WRITTEN EXERCISE 1: Print the portion of the online workshop text from "Workshop 1: Online" to "2-4 in the Online Workshop Guide.", copying it word for word.

PROVIDED PASSAGE:
+---+
Workshop 1: Online Workshop
This online learning workshop is a guided process through Workshop #1 so that parishes who could not participate in Workshop #1 can complete the planning activities and prepare for Workshop #2.
(See Parts 1-5 and videos listed below.)
Preparation
- Download & print the Workshop #1 Online Workshop Guide
- Download & print the Guide for Creating a Family Faith Formation Plan
Online Workshop 1 - Program Guide - PDF
Online Workshop 1 - Creating a Family Formation Plan - PDF
Part 1
Listening to Families: Insights from Research
Watch the Video Presentation of the “National Profile of Parents” and the “Profile of 8000+ Parents in the Catholic Family Project.” Review the summaries of both reports, on pages 2-4 in the Online Workshop Guide.
Parent & Family
Research Studies
Presented by John Roberto
Using the three questions for “Analyzing the Parent Café Results,” summarize what emerged from the parent responses. (See page 5 in the Online Workshop Guide.)
Using the questions from “Analyzing Parent Survey Findings” summarize what you learned about parents and families from the results of the survey questions. (See page 5 in the Online Workshop Guide.)
Using the results of the Parent Café and the Parent Survey, develop a portrait of families – their faith, their practices, and their interests – by completing the statement: Parents and families in our parish…. (Keep these results for using the designing parent and family activities.)
Part 2
Profile of Parish Faith Formation: First Two Decades of Life
Using the worksheet on page 6 of the Online Workshop Guide, create a parish profile of faith formation from birth to 19 years old – on a newsprint sheet. Use the format and questions on the worksheet to create your profile. (It may be best to create this a sheet on easel paper.)
Part 3
Analysis: Parish Faith Formation Today – Strengths, Weaknesses, Opportunities, and Threats (SWOT)
Use the SWOT process (on page 7 of the Online Workshop Guide) to analyze parish faith formation in the first two decades of life. Use the SWOT format to create a 2x2 matrix on a sheet of easel paper. Use the information from the Profile (Part 2) and the Research (Part 1 to help you answer the four SWOT questions.
Create your SWOT analysis using the questions in each quadrant and write your responses on an sheet of easel paper.
+---+
(Pointing records for text and elements)
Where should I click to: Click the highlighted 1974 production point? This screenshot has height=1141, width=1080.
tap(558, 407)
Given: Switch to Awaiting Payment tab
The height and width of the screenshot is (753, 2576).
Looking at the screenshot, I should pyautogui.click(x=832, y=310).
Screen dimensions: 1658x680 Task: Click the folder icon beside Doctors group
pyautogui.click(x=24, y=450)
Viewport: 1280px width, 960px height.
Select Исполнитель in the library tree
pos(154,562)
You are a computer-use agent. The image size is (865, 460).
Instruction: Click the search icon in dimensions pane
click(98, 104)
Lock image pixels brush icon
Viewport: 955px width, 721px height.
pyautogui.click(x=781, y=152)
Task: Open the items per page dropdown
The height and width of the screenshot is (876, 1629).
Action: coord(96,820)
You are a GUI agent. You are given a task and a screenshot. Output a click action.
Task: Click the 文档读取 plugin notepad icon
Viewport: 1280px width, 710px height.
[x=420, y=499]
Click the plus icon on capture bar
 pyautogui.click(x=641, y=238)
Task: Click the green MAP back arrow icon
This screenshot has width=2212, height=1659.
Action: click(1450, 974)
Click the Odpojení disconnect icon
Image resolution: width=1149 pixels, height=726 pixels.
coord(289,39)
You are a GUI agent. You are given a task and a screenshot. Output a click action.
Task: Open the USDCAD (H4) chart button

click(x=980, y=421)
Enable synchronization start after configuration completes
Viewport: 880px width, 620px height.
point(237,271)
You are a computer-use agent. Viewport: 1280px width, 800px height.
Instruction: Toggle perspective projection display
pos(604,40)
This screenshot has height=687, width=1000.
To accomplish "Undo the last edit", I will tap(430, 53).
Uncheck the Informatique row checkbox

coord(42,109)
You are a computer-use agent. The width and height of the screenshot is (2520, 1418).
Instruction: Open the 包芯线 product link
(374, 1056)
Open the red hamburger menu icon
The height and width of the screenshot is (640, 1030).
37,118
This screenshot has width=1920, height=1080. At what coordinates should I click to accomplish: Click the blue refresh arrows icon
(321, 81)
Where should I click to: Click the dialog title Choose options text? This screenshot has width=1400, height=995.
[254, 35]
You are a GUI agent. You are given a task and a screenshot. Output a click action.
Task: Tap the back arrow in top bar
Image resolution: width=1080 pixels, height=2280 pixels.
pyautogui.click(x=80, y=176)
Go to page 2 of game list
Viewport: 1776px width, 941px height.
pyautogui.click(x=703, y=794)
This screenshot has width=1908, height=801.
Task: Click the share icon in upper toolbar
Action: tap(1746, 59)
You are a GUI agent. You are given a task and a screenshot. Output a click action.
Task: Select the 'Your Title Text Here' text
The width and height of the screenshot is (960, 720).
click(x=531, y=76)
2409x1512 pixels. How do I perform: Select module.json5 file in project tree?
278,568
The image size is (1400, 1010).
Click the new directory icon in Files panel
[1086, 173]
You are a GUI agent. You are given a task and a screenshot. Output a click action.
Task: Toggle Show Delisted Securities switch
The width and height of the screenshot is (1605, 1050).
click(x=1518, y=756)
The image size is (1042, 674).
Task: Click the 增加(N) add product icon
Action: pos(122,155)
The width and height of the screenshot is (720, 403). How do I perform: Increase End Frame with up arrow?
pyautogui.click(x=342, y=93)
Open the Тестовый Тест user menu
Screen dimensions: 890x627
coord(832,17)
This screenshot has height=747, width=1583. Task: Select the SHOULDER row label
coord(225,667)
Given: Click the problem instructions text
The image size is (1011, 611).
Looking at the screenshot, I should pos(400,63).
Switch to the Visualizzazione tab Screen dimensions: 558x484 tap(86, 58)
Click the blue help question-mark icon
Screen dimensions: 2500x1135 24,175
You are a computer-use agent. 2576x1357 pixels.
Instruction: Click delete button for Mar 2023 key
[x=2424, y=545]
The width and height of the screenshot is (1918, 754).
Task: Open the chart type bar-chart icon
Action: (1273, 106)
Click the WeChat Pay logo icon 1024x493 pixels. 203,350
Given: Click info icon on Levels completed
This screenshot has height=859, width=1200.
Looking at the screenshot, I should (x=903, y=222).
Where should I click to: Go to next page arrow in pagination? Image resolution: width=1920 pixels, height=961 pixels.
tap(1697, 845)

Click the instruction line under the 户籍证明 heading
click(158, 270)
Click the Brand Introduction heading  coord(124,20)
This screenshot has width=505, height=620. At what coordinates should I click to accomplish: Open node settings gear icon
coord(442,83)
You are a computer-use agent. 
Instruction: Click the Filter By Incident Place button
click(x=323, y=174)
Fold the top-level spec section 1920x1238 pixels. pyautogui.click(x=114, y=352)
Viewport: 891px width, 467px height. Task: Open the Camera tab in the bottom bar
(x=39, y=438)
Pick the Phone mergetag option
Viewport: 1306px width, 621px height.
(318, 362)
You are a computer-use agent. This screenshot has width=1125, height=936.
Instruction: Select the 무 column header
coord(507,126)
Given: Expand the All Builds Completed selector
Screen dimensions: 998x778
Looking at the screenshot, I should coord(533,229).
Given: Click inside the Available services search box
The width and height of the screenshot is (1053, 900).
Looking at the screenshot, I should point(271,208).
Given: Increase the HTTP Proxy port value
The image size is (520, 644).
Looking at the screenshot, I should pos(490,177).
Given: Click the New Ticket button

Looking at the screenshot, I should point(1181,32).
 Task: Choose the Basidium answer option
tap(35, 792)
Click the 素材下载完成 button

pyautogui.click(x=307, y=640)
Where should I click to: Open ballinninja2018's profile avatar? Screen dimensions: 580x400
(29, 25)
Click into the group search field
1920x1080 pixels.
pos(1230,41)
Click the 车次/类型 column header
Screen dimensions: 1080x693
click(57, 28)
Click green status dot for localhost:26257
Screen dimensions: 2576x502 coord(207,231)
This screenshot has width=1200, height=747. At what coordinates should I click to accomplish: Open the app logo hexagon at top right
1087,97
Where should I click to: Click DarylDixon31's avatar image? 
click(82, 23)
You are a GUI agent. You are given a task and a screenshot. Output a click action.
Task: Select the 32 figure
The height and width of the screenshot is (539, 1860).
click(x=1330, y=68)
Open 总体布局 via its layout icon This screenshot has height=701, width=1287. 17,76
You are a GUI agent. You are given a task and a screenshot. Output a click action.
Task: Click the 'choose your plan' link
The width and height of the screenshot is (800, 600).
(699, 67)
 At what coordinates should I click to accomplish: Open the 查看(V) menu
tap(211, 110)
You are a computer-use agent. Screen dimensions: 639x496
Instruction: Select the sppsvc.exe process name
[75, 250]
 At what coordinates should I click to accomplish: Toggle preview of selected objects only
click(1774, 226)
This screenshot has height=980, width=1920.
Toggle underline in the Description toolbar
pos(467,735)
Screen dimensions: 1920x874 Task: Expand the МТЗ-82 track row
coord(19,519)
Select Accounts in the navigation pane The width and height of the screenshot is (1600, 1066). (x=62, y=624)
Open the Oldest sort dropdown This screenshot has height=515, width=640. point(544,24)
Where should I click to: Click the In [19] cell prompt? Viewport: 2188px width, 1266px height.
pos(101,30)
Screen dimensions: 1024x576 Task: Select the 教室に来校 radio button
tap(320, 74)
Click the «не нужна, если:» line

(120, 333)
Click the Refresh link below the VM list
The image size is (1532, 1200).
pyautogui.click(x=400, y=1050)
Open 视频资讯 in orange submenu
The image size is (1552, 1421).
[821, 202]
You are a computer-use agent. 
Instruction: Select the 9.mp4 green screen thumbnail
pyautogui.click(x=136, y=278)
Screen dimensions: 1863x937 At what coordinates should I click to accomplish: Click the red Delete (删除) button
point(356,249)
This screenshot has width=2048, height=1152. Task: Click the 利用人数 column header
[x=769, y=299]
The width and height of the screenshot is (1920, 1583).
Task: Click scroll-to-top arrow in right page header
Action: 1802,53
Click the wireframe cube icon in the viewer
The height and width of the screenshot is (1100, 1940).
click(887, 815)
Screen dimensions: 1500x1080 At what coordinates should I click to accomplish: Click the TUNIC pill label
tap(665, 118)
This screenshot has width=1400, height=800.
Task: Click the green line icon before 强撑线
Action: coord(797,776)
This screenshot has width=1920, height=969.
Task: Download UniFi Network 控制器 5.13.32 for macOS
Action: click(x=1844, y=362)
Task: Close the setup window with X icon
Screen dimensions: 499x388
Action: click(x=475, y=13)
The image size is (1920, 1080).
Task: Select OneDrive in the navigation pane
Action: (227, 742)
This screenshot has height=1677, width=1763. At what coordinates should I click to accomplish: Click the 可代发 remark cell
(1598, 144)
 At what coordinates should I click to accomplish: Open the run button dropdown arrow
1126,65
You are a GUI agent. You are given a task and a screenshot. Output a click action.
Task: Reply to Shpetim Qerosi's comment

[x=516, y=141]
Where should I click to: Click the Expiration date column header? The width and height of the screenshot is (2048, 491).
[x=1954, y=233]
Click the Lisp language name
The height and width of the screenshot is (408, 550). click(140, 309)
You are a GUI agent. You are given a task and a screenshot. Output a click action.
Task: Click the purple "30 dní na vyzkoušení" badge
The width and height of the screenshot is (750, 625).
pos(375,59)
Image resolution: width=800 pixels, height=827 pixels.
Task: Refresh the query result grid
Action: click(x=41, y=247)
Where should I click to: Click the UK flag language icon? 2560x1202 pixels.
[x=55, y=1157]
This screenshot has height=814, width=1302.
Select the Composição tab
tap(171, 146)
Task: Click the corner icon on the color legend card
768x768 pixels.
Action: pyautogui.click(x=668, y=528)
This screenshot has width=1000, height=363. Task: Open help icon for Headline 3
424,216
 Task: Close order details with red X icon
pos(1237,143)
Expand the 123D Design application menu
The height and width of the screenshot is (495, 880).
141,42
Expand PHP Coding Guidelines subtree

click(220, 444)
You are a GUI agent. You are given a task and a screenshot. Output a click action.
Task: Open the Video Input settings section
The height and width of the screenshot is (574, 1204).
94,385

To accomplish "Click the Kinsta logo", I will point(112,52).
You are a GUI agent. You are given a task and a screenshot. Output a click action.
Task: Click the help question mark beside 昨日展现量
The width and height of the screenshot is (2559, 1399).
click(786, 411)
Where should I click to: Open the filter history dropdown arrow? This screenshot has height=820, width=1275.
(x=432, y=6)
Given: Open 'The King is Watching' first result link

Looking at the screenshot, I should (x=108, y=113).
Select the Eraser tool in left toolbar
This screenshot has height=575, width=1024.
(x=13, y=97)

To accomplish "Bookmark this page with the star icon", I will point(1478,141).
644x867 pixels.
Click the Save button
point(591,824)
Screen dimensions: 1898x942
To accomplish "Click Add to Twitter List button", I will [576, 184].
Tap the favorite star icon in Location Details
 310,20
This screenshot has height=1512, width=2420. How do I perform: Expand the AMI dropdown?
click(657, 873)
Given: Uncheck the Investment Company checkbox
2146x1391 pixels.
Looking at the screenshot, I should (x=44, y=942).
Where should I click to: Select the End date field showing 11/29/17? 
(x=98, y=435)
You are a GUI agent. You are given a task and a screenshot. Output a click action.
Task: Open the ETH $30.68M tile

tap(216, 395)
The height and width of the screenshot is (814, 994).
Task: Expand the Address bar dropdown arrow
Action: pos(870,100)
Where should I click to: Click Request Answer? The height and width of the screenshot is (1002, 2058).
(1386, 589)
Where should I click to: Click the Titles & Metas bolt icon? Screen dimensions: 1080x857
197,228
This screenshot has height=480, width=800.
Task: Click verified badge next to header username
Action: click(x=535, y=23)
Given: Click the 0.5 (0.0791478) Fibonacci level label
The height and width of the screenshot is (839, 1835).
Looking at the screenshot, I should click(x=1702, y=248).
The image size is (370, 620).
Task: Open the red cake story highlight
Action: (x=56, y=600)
+---+
WRITTEN EXERCISE 2: Output the records verbatim, from their first line through the line containing "pyautogui.click(x=641, y=238)", with both ends included.

COMPLETE OUTPUT 1:
Workshop 1: Online Workshop
This online learning workshop is a guided process through Workshop #1 so that parishes who could not participate in Workshop #1 can complete the planning activities and prepare for Workshop #2.
(See Parts 1-5 and videos listed below.)
Preparation
- Download & print the Workshop #1 Online Workshop Guide
- Download & print the Guide for Creating a Family Faith Formation Plan
Online Workshop 1 - Program Guide - PDF
Online Workshop 1 - Creating a Family Formation Plan - PDF
Part 1
Listening to Families: Insights from Research
Watch the Video Presentation of the “National Profile of Parents” and the “Profile of 8000+ Parents in the Catholic Family Project.” Review the summaries of both reports, on pages 2-4 in the Online Workshop Guide.

COMPLETE OUTPUT 2:
Where should I click to: Click the highlighted 1974 production point? This screenshot has height=1141, width=1080.
tap(558, 407)
Given: Switch to Awaiting Payment tab
The height and width of the screenshot is (753, 2576).
Looking at the screenshot, I should pyautogui.click(x=832, y=310).
Screen dimensions: 1658x680 Task: Click the folder icon beside Doctors group
pyautogui.click(x=24, y=450)
Viewport: 1280px width, 960px height.
Select Исполнитель in the library tree
pos(154,562)
You are a computer-use agent. The image size is (865, 460).
Instruction: Click the search icon in dimensions pane
click(98, 104)
Lock image pixels brush icon
Viewport: 955px width, 721px height.
pyautogui.click(x=781, y=152)
Task: Open the items per page dropdown
The height and width of the screenshot is (876, 1629).
Action: coord(96,820)
You are a GUI agent. You are given a task and a screenshot. Output a click action.
Task: Click the 文档读取 plugin notepad icon
Viewport: 1280px width, 710px height.
[x=420, y=499]
Click the plus icon on capture bar
 pyautogui.click(x=641, y=238)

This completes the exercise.